There's a structural tension that AI app developers are increasingly vocal about: Apple's 30% commission (reduced to 15% for developers earning under $1 million annually under the Small Business Program) takes a substantial bite out of subscription revenue.

For AI apps, which have unusually high infrastructure costs — running large language models at scale is expensive in ways that serving a static game asset is not — that commission is painful. OpenAI reportedly pays tens of millions of dollars annually in server costs just to run ChatGPT. Handing Apple 15-30% on top of that compresses margins significantly.

This is part of why several AI companies have been nudging users toward web subscriptions, where Apple's cut doesn't apply. It's also why the Epic v. Apple antitrust saga, which resulted in Apple being ordered to allow developers to link to external payment options in the U.S., matters so much to this new generation of AI developers. Every percentage point of commission avoided goes directly to profitability.

What Developers Should Actually Do Right Now

If you build apps, or you're thinking about it, here's the practical read on this moment.

The window for building an AI app that gets discovered organically is still open, but it's closing. The App Store charts are increasingly competitive in the AI category, and Apple's own AI features will commoditize the most basic use cases — writing polish, simple image edits, basic Q&A — within 18 months.

The durable opportunity is in vertical AI: apps that serve a specific professional or creative workflow with genuine depth. An AI app for radiologists reviewing imaging. An AI tool for independent musicians managing rights and royalties. An AI assistant for immigration lawyers. These are areas where general-purpose tools like ChatGPT are demonstrably inadequate, where users have high willingness to pay, and where the competitive moat comes from domain expertise rather than raw model capability.

The developers who will win in the next phase aren't the ones who slapped a chat interface on top of GPT-4o and called it a product.
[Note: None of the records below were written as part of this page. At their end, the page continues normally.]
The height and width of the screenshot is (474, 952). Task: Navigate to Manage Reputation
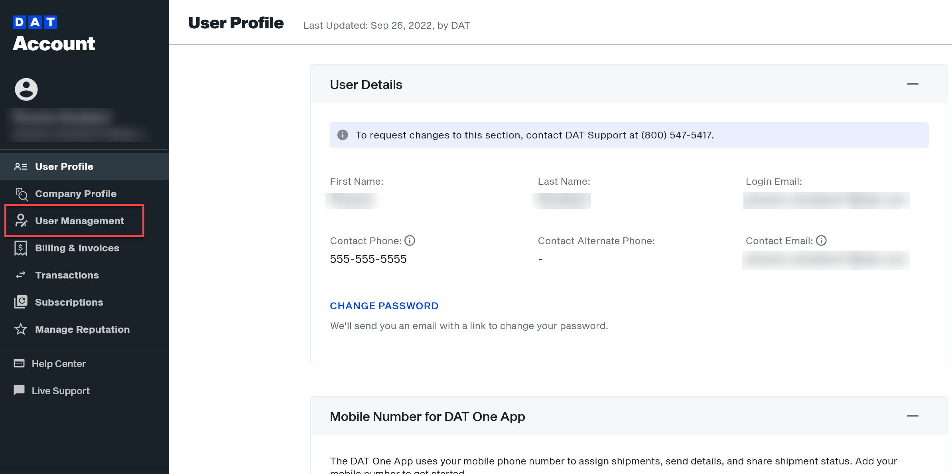[82, 329]
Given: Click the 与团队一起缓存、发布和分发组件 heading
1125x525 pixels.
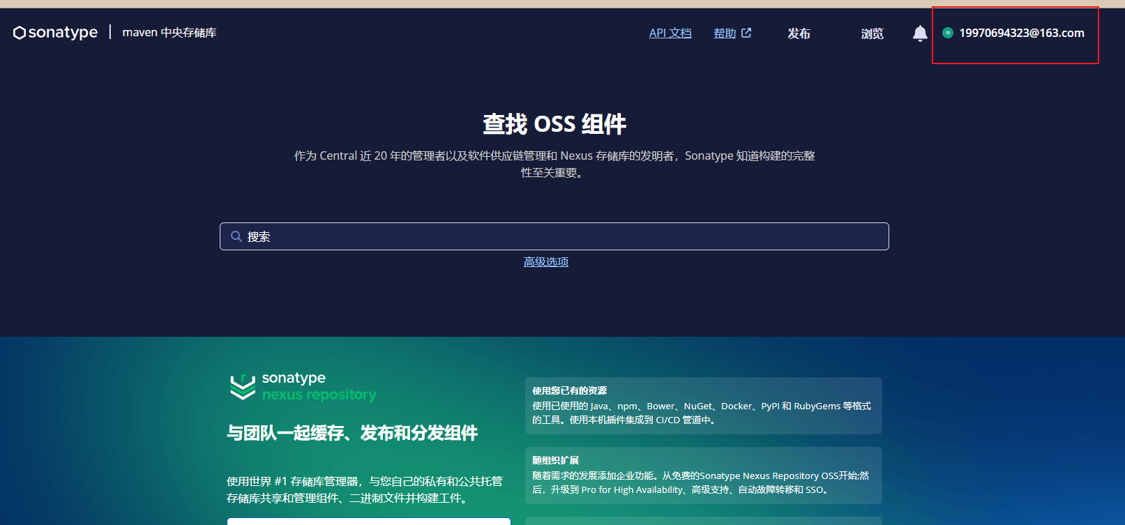Looking at the screenshot, I should [x=352, y=433].
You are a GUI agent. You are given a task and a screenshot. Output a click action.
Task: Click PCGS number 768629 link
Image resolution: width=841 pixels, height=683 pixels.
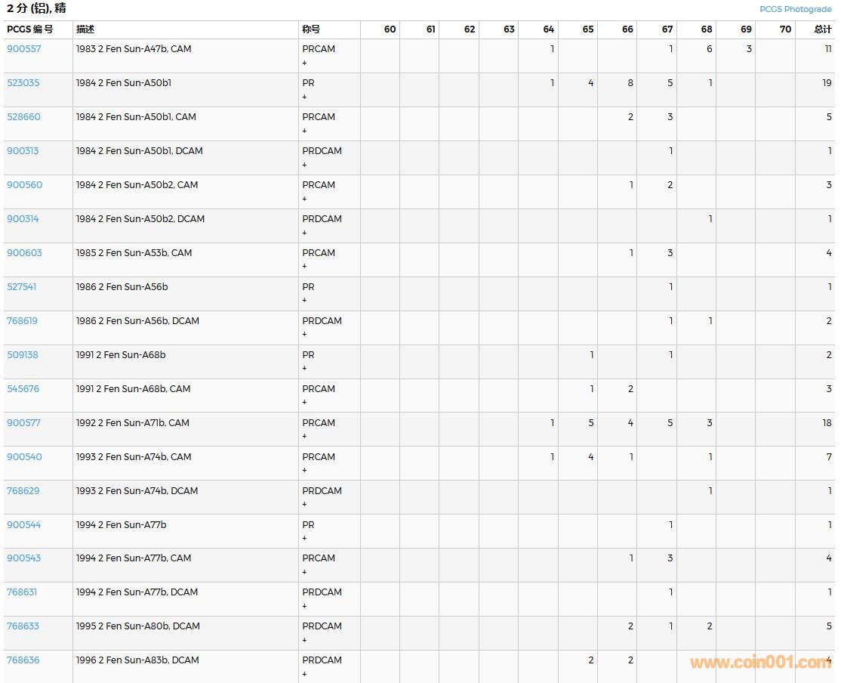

They're the ones who understood a specific user's workflow well enough to build something that actually fits inside it.

The Bottom Line

The App Store boom is real, it's being driven by AI, and it's not a temporary blip. Consumer spending on apps is rising because AI has created a genuinely new category of product that people are willing to pay for on an ongoing basis — something the app economy hadn't produced at scale since the early days of mobile gaming.

The froth is real too. There are AI apps charging predatory prices for commoditized features, and some of them will be regulated or rated into oblivion within a year. That cleanup is healthy, not alarming. Markets sort themselves out. The underlying demand — for tools that make people meaningfully more capable at things they actually need to do — is not going away.

What we're watching is a structural reset of the app economy, not a cycle. The apps that dominate the top-grossing charts in 2027 will look very different from the ones that dominated in 2020. Some of the incumbents will adapt. Many won't. The developers who treat this moment as a genuine platform shift — not just a trend to ride — are the ones who will still be here when the dust settles. The App Store had a decade-long problem with discovery and new value creation. AI just solved it. What happens next is entirely up to the people building.